Astigmatism (a = without, stigmos = point) is an optical condition of the eye in which light rays from a point source on the eye’s visual axis do not focus to a single point. Typically, light rays from a single object point are refracted to form 2 focal lines, perpendicular to each other. Each astigmatic eye can be classified by the orientations and relative positions of these focal lines (Fig 3-12). If 1 focal line lies in front of the retina and the other is on the retina, the condition is classified as simple myopic astigmatism. If both focal lines lie in front of the retina, the condition is classified as compound myopic astigmatism. If, in an unaccommodated state, 1 focal line lies behind the retina and the other is on the retina, the astigmatism is classified as simple hyperopic astigmatism. If both focal lines lie behind the retina, the astigmatism is classified as compound hyperopic astigmatism. If, in an unaccommodated state, one focal line lies in front of the retina and the other behind it, the condition is classified as mixed astigmatism. The orientations of the focal lines reflect, in turn, the strongest and weakest meridians of the net refracting power of the anterior segment refracting surfaces (the cornea and lens). These are referred to as the principal axes.

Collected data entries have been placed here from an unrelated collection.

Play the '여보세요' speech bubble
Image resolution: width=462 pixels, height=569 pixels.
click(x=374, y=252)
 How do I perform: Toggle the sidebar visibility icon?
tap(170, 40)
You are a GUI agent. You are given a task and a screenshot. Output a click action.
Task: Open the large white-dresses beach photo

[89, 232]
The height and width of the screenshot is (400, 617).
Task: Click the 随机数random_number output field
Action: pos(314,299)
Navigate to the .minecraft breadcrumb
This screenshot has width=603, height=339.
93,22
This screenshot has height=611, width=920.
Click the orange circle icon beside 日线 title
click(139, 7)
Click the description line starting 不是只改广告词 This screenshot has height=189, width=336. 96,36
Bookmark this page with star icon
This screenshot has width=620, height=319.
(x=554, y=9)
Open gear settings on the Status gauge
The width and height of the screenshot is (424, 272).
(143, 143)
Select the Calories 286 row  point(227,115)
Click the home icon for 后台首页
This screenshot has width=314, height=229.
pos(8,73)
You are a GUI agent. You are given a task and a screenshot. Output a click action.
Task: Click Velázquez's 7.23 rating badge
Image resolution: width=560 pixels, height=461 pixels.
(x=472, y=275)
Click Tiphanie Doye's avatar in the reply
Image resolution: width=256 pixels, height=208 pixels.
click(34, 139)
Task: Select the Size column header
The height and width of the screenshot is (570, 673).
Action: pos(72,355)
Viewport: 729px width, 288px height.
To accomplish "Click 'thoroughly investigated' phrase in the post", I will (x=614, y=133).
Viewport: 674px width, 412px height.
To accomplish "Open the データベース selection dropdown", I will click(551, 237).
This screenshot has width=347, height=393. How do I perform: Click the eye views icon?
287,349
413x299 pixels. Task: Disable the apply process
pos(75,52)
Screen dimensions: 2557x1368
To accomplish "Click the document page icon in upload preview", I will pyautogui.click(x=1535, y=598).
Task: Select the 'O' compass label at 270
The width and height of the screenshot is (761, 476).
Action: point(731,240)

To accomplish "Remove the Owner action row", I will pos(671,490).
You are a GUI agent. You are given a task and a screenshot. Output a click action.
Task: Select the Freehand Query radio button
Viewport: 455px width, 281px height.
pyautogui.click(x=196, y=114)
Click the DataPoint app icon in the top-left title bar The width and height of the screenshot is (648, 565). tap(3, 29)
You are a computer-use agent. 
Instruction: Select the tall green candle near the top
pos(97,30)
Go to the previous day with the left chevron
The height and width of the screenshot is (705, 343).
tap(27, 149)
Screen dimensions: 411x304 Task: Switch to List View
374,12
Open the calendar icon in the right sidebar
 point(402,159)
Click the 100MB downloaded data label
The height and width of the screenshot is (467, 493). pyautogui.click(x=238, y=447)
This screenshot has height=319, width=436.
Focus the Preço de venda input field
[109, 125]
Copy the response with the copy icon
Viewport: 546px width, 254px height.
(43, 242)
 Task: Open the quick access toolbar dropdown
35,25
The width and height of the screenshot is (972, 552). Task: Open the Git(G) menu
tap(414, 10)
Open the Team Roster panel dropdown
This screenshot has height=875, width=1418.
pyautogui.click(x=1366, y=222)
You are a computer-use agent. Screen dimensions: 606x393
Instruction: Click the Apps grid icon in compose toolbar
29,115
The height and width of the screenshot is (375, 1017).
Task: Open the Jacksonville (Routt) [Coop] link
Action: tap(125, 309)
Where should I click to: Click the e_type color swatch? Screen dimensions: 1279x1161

If the principal axes of astigmatism have constant orientation at every point across the pupil, and if the amount of astigmatism is the same at every point, the refractive condition is known as regular astigmatism. Regular astigmatism may be classified as with-the-rule or against-the-rule astigmatism. In with-the-rule astigmatism (the more common type in children), the vertical corneal meridian is steepest (resembling an American football or a rugby ball lying on its side), and a correcting plus cylinder is placed with the cylinder axis near 90°. In against-the-rule astigmatism (the more common type in older adults), the horizontal meridian is steepest (resembling a football standing on its end), and a correcting plus cylinder should be placed with the axis near 180°. The term oblique astigmatism is used to describe regular astigmatism in which the principal meridians do not lie at, or close to, 90° or 180°, but instead lie nearer 45° or 135°.
In irregular astigmatism, the orientation of the principal meridians or the amount of astigmatism changes from point to point across the pupil. Although the principal meridians are 90° apart at every point, it may sometimes appear by retinoscopy or keratometry that the principal meridians of the cornea, as a whole, are not perpendicular to one another. All eyes have at least a small amount of irregular astigmatism, and instruments such as corneal topographers and wavefront aberrometers can be used to detect this condition clinically. These higher-order aberrations in the refractive properties of the cornea and lens have been characterized by Zernike polynomials, which are mathematical shapes that approximate various types of irregular astigmatism more closely than the simple “football” model. These aberrations include such shapes as spherical aberration, coma, and trefoil. See Chapters 1 and 7 of this book and BCSC Section 13, Refractive Surgery, for further discussion.